Data listing.

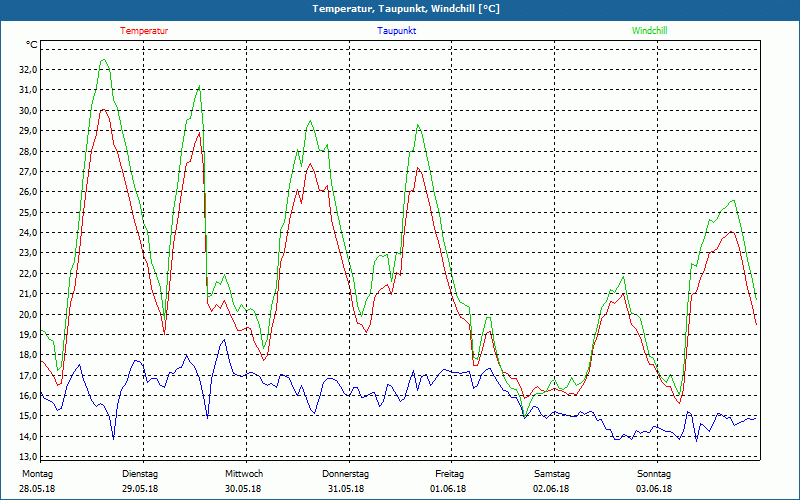Click the blue Taupunkt legend label

397,31
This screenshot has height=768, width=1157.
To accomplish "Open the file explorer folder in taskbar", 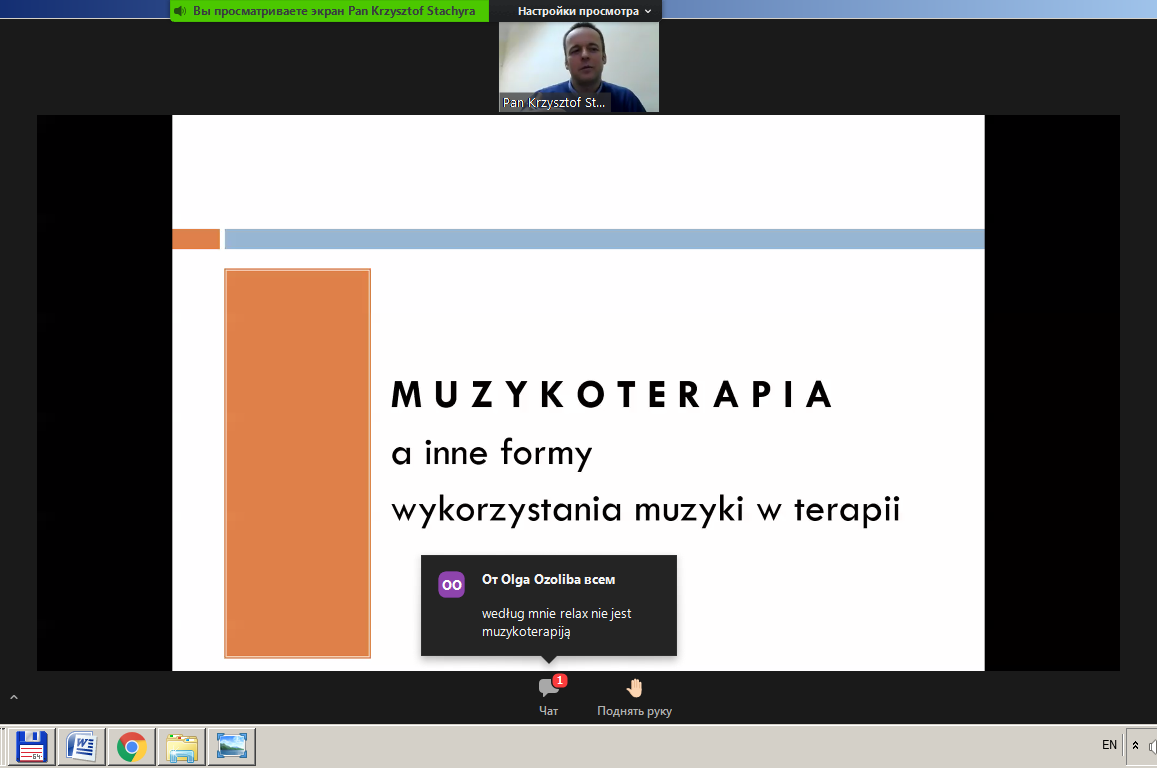I will coord(181,746).
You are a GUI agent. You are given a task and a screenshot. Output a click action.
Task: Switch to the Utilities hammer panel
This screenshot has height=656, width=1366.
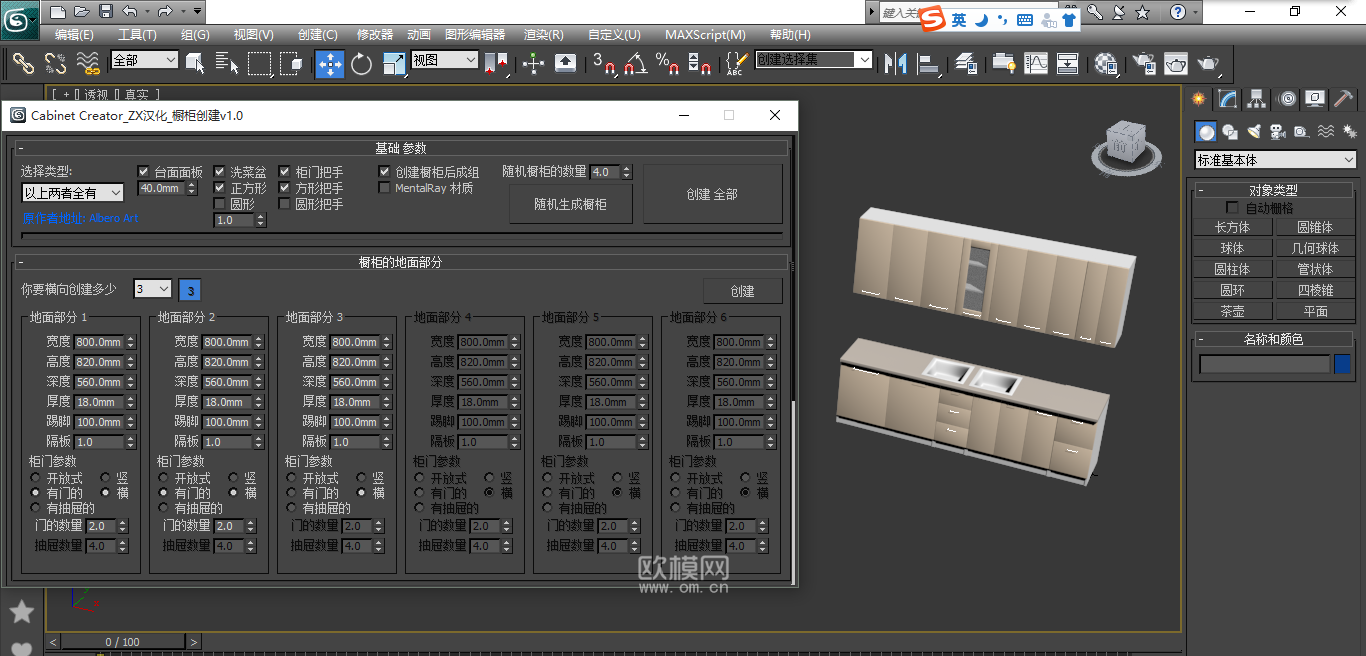tap(1343, 99)
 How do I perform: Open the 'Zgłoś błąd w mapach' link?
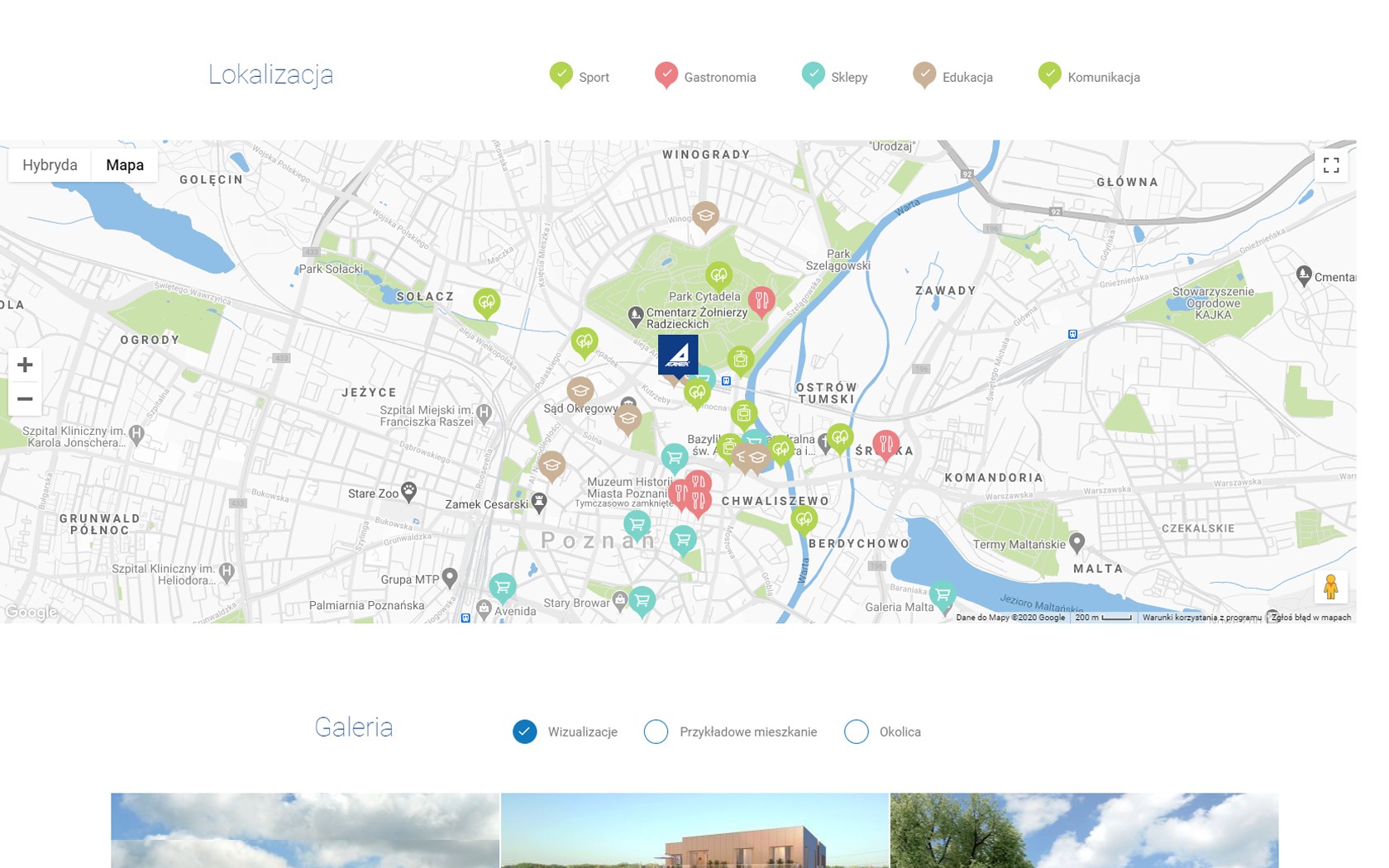click(1310, 618)
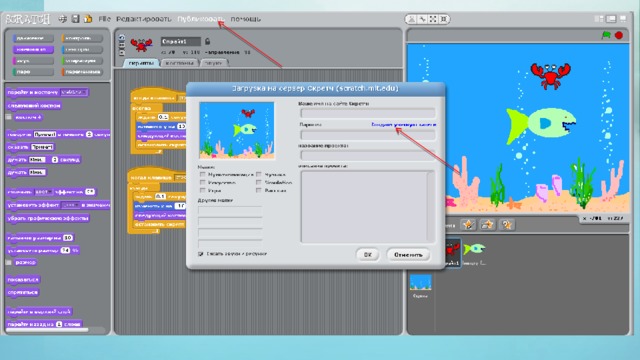This screenshot has height=360, width=640.
Task: Click the create account link
Action: pyautogui.click(x=404, y=124)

Task prompt. With the pictures left out, please output each line from the one containing "This screenshot has height=656, width=1366." through the end of the entries, exactly as it is.

Solved problem.
This screenshot has height=656, width=1366.
tap(1343, 99)
 How do I perform: Open the 'Zgłoś błąd w mapach' link?
click(1310, 618)
This screenshot has height=360, width=640.
Task: Click the create account link
Action: pyautogui.click(x=404, y=124)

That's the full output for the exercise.